Genomic Medicine M&A Targets
A number of gene therapy companies may be the next targets in the race to find the next growth vector in this space. A few companies that stand out as companies to watch include Sarepta Therapeutics (NASDAQ: SRPT), BioMarin (NASDAQ: BMRN), bluebird bio (NASDAQ: BLUE) and American Gene Technologies (AGT).
Sarepta Therapeutics has been presumed to be an M&A target for several years now. The company is focused on Duchenne muscular dystrophy, an inherited disorder that affects muscle strength. Sarepta has two commercial drugs for Duchenne using RNA technologies and two others in clinical development for the same disease in gene therapy. In total, the company has eight clinical assets and many more in earlier stages. With a market cap above $9 billion, the company is more than a small bite but provides three modalities in genomic medicine that could bulk up the portfolios of some of the big names in the space such as Roche (OTC: RHHBY) or Biogen whose future in the neurodegenerative space is uncertain.

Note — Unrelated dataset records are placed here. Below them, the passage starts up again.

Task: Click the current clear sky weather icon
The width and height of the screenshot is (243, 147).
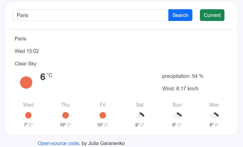Action: click(26, 82)
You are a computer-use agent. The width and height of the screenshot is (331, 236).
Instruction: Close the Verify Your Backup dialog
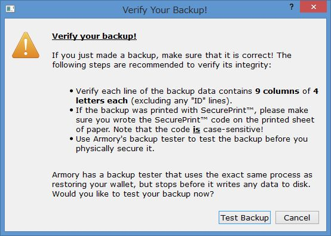(x=314, y=7)
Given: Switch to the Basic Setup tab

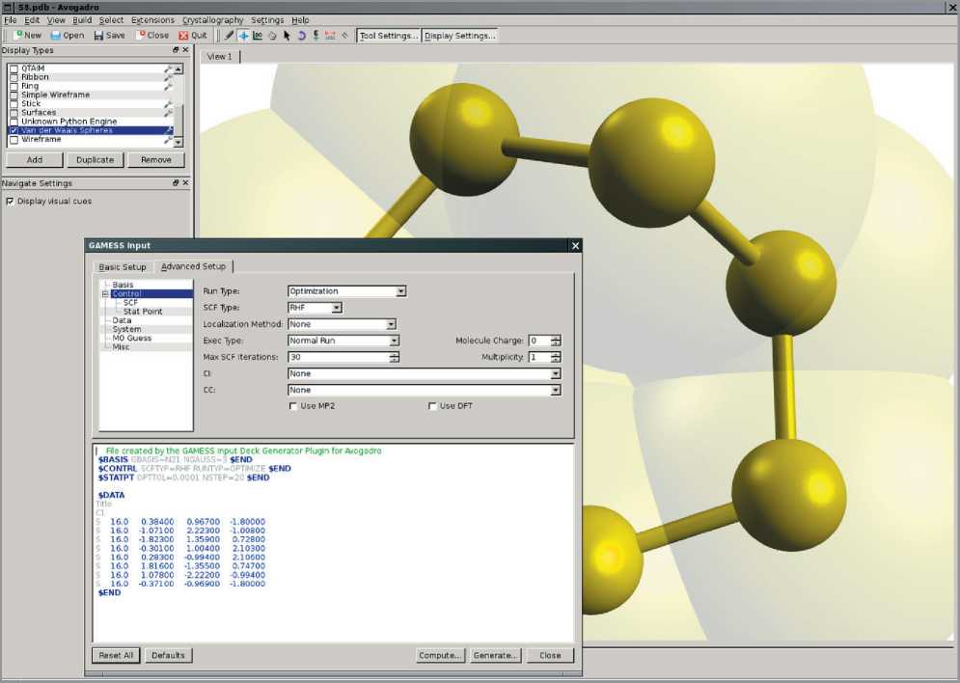Looking at the screenshot, I should (123, 267).
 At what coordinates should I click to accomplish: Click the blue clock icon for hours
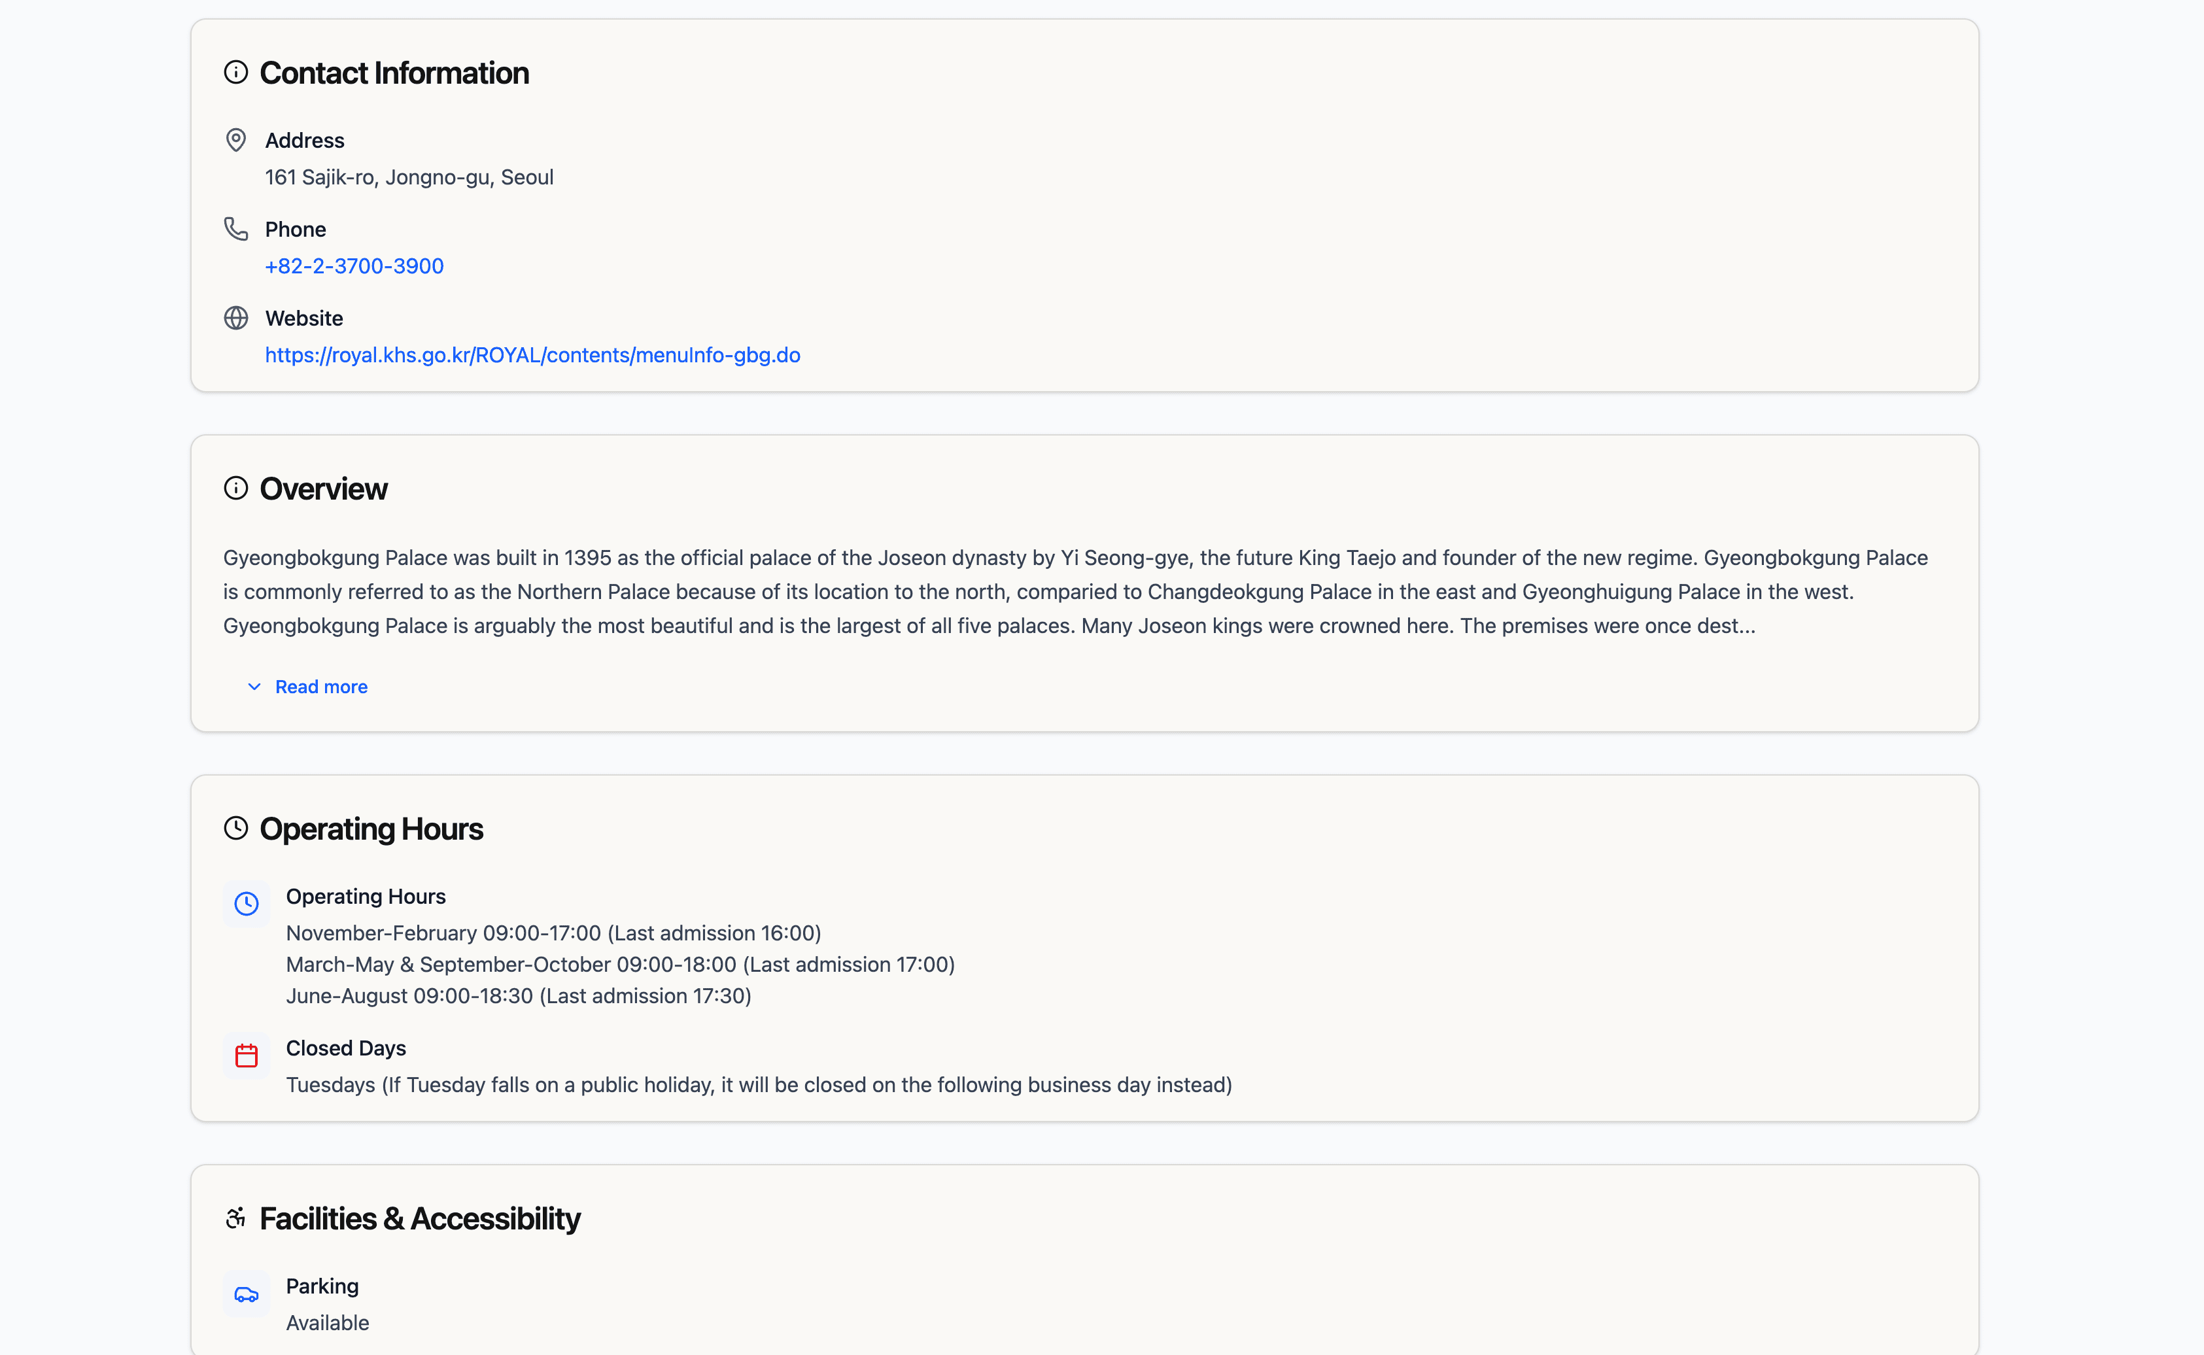(246, 903)
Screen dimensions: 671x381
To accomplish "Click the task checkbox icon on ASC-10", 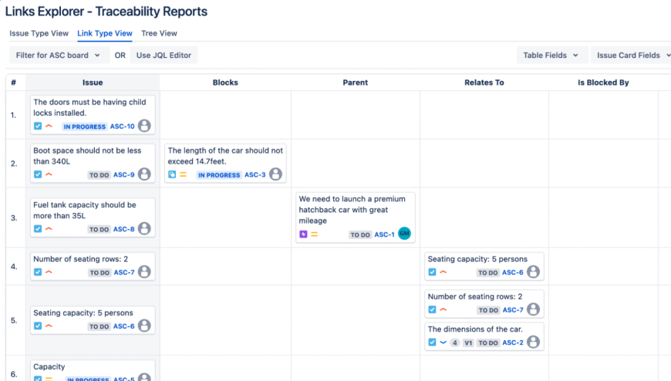I will [x=38, y=126].
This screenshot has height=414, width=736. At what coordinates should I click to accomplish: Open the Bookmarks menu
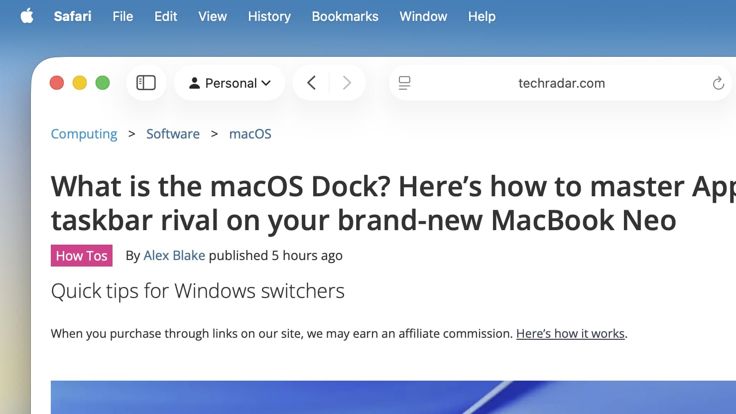pyautogui.click(x=345, y=16)
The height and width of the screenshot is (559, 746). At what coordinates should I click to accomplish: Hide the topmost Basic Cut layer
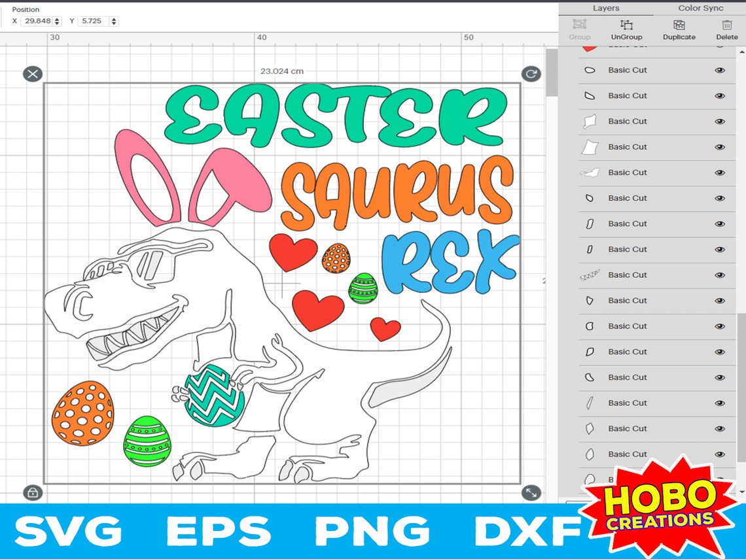[720, 46]
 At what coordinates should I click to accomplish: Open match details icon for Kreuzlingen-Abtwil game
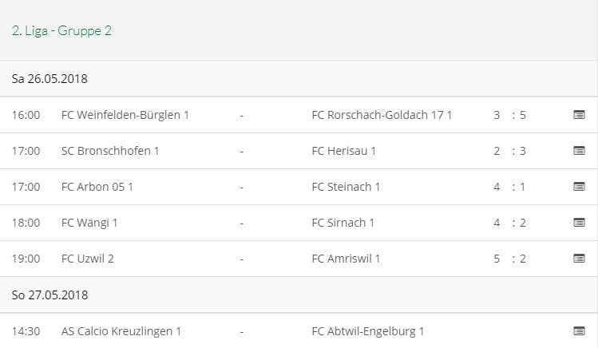coord(579,331)

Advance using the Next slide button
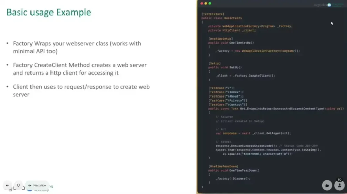pos(37,185)
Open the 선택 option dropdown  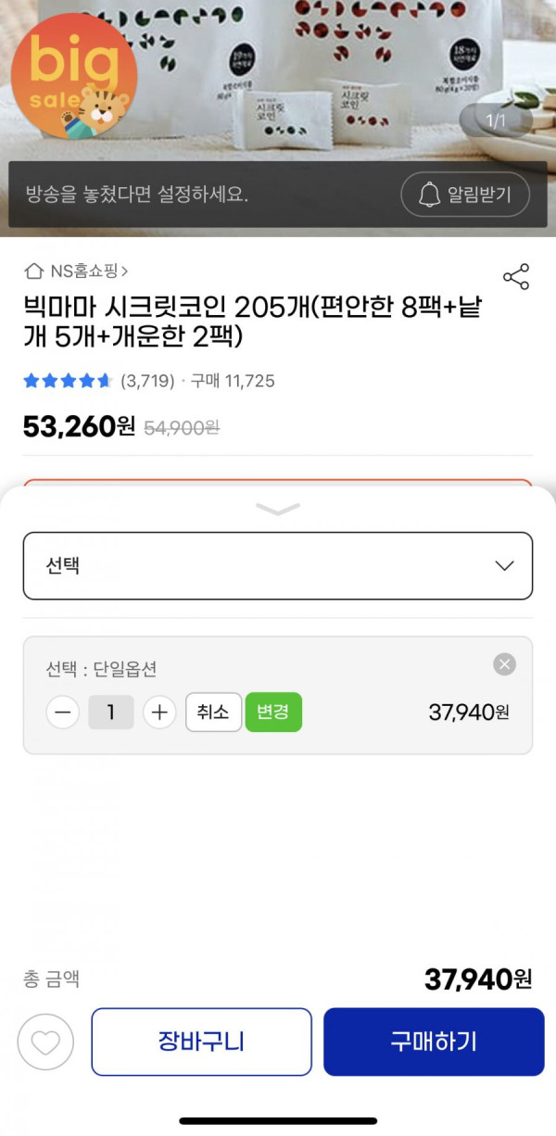pos(278,565)
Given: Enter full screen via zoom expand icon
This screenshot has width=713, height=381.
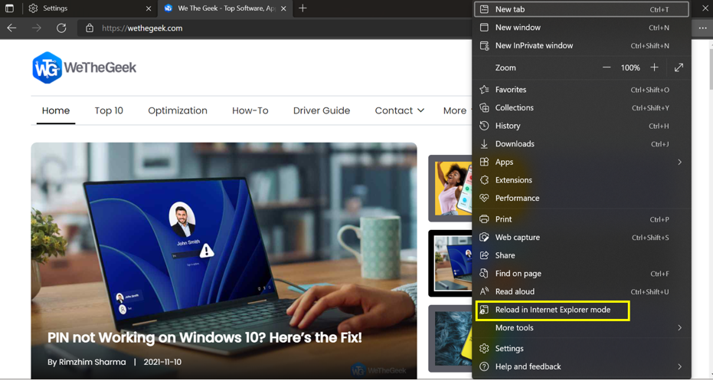Looking at the screenshot, I should click(679, 67).
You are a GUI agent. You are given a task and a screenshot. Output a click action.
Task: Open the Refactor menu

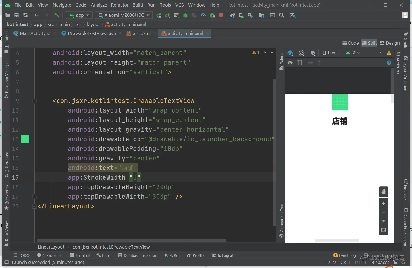click(x=119, y=5)
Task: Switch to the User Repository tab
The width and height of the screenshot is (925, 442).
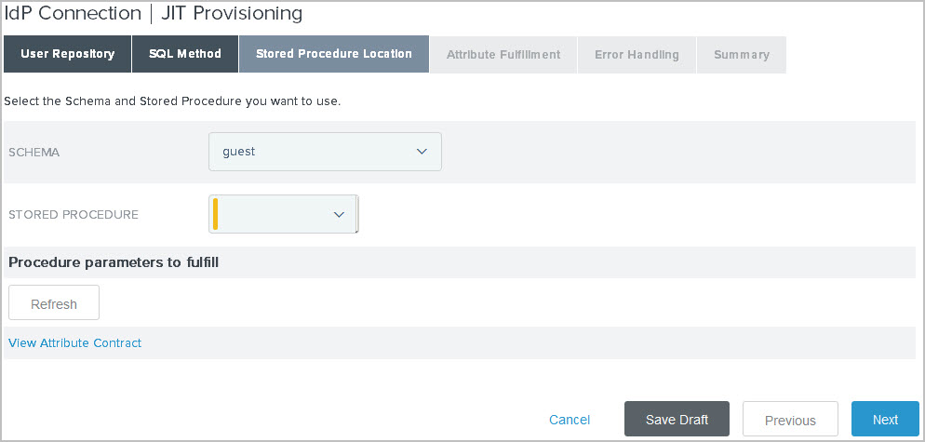Action: point(67,54)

BioMarin Pharmaceuticals is an even bigger mouthful for a major with an almost $17 billion market cap, however the middleweight gene therapy with seven commercialized orphan drugs has a broad portfolio of assets including three gene therapy drugs. The most advanced is Valoctocogene Roxaparvovec for Hemophilia A which could be approved this summer. Biomarin has a partnership with Genzyme, a subsidiary of Sanofi which may want to up its stake in the idea-rich biotech. Biogen, Roche and Gilead also have strong balance sheets, a need for growth and interests in gene therapy, making them potential suitors.
bluebird bio boasts a recently approved lentiviral vector delivered gene therapy for β-thalassemia designated Zynteglo. The development pipeline is impressive with 14 clinical stage product candidates in severe genetic diseases and oncology. Share price is well off of highs and the diverse long tail pipeline make it attractive for acquirers that can benefit from both current and future revenues.
And even American Gene Technologies,2 a private company, which is expected to go into the clinic in the first half of 2020, may be attractive to gene therapy buyers. The company is working on a cure for HIV. The therapy, known as AGT103-T, requires patients to be stable on antiretroviral therapy (ART) medications before they can qualify for the gene therapy. While many with HIV avoid taking the medicines in the early stage of the disease due to cost and side effects, the possibility of a cure would drive substantial demand. A company such as Gilead with over 10 products targeting this market could synergize substantially with AGT and experience a dramatic near term surge in the demand for their ART. If AGT’s clinical trials demonstrate promise, we may see action from Gilead.
And In Closing
The environment for genomic medicine M&A appears to be favorable with advances in science, regulatory receptiveness to the class, plenty of cash on big pharma balance sheets and a need to add growth opportunities to their portfolio. With ten deals over the last two years, there appears to be an appetite for more.
1 CRISPR: Clustered regularly interspaced short palindromic repeats; ZFN: Zinc finger nuclease; TALEN: transcription activator-life effector-based nucleases.
2 Disclosure: Author has received compensation from one or more of the companies mentioned in this article.